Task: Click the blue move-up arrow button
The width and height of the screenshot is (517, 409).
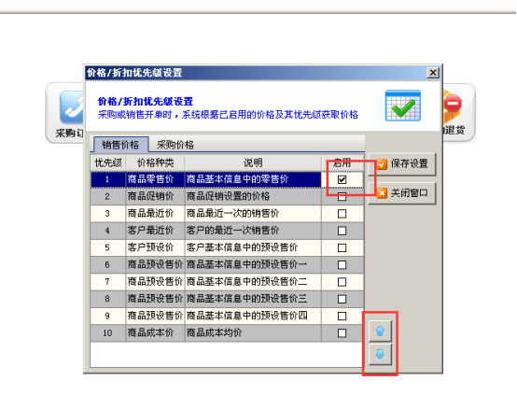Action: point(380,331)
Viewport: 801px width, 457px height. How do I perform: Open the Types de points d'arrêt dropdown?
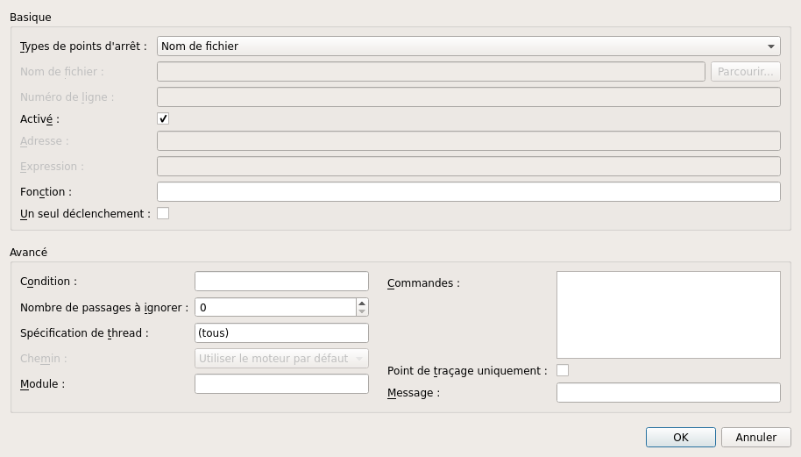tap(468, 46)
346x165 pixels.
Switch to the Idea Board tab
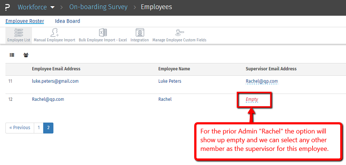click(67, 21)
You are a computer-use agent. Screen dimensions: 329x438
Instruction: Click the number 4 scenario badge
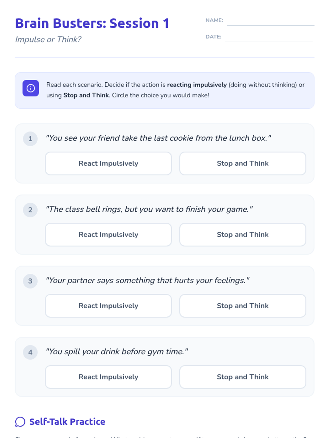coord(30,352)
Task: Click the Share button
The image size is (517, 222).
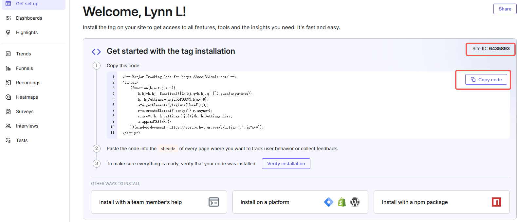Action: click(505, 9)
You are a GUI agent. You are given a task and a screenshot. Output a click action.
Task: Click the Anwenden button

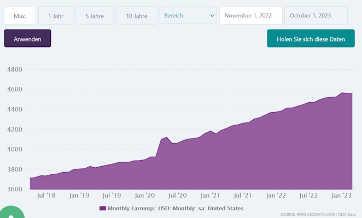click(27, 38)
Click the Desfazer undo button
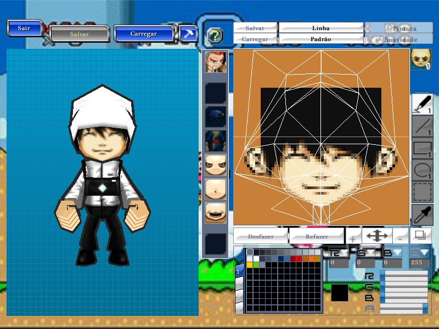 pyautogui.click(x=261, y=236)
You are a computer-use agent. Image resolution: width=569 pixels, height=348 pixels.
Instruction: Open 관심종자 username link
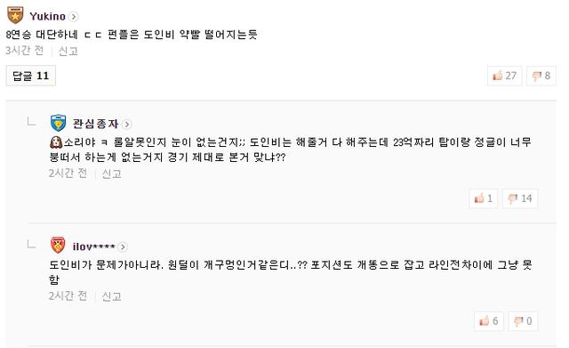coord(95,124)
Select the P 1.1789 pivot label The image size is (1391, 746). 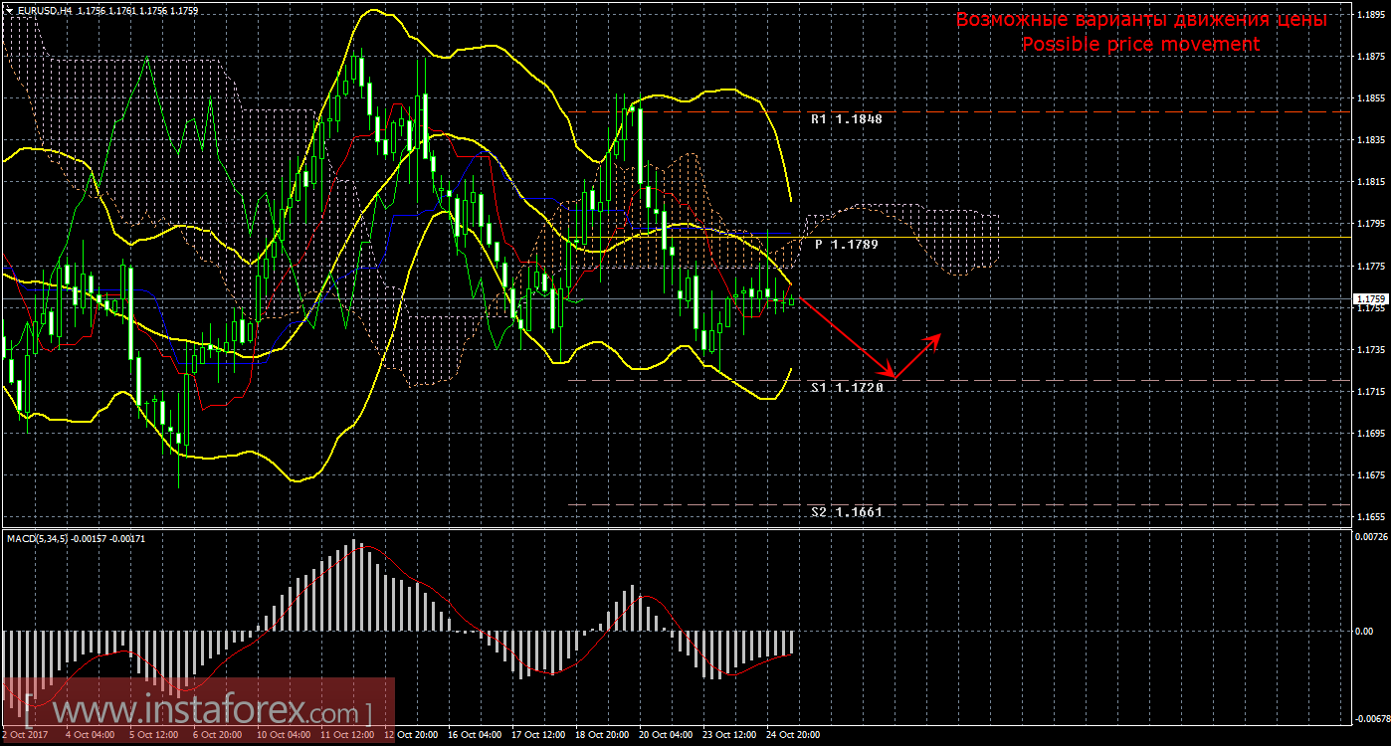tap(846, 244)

_____

- [What is required]: Leave the pictures out, and restate exactly the lines from the start of the records through the one that contains "You are a GUI".

- [Answer space]:
Task: Click the blue move-up arrow button
The width and height of the screenshot is (517, 409).
Action: point(380,331)
Viewport: 801px width, 457px height. How do I perform: Open the Types de points d'arrêt dropdown?
tap(468, 46)
346x165 pixels.
Switch to the Idea Board tab
click(67, 21)
You are a computer-use agent. Screen dimensions: 329x438
Instruction: Click the number 4 scenario badge
coord(30,352)
Task: Click the Share button
The image size is (517, 222).
Action: click(505, 9)
You are a GUI agent. You are given a task and a screenshot. Output a click action.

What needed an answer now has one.